*Given records:*
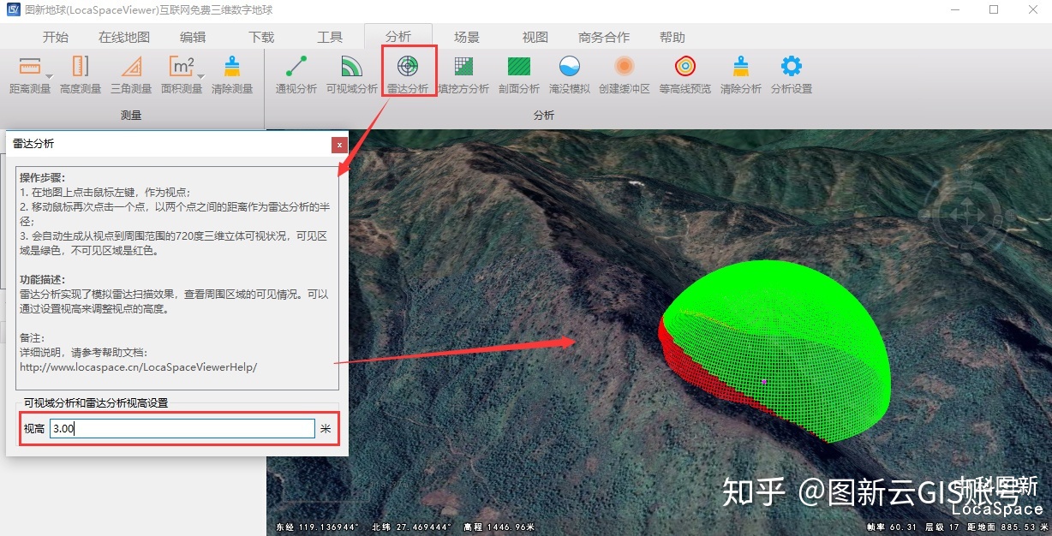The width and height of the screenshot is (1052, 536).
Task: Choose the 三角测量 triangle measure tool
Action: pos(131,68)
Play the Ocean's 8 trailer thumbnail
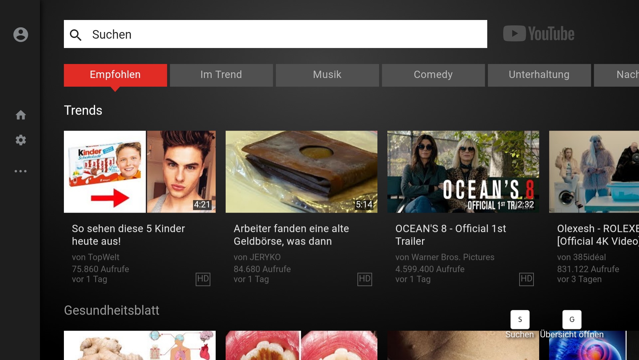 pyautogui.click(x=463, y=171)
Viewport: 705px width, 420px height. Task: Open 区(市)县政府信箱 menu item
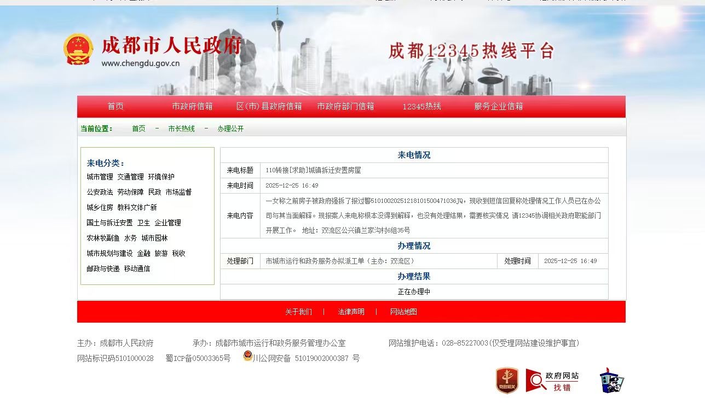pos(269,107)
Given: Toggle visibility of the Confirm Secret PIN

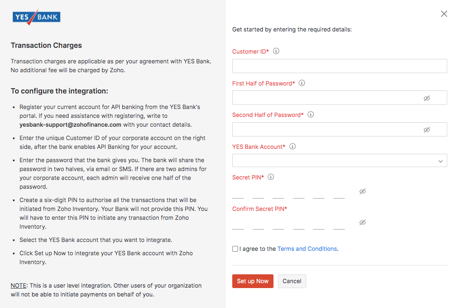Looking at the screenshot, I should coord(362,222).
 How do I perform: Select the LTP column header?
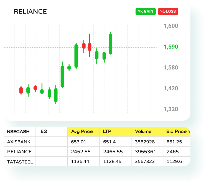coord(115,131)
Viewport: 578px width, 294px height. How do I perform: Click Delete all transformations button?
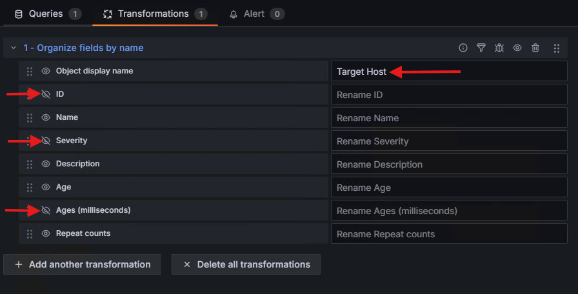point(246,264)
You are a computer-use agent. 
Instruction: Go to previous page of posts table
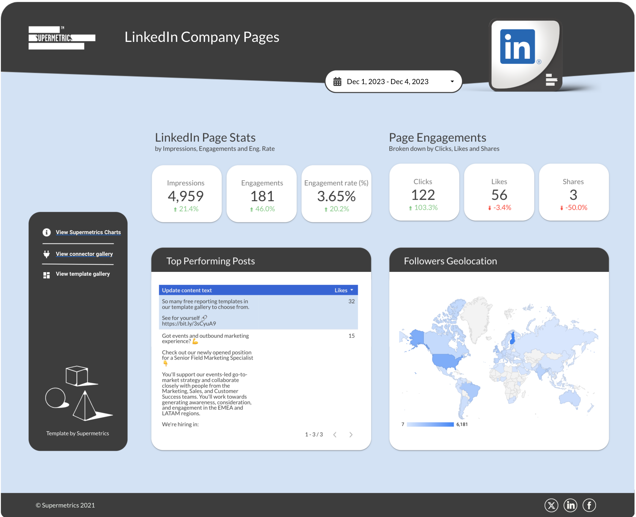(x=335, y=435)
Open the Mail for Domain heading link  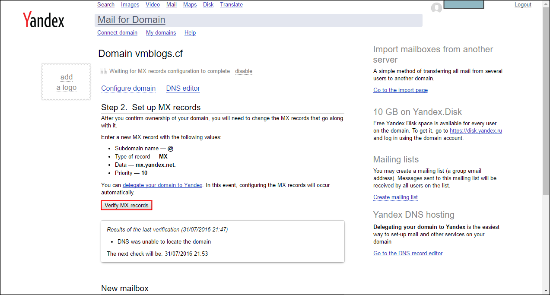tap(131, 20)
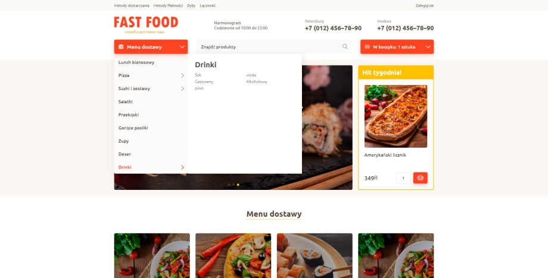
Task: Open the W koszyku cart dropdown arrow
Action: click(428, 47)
--
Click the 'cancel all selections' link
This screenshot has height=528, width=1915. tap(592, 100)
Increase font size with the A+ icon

*Given instruction:* Print the listing from the line that contains "The width and" up to and including the line that contains "(x=335, y=435)", reproducing each line exactly and leaving out the pictures.

*Answer for the task:*
The width and height of the screenshot is (1052, 536).
Task: Choose the 三角测量 triangle measure tool
Action: pos(131,68)
Play the Ocean's 8 trailer thumbnail
 pyautogui.click(x=463, y=171)
Viewport: 705px width, 420px height. Task: Open 区(市)县政府信箱 menu item
pos(269,107)
Given: Toggle visibility of the Confirm Secret PIN

Looking at the screenshot, I should coord(362,222).
 How do I perform: Select the LTP column header?
coord(115,131)
Viewport: 578px width, 294px height. How do I perform: Click Delete all transformations button?
point(246,264)
You are a computer-use agent. 
Instruction: Go to previous page of posts table
(x=335, y=435)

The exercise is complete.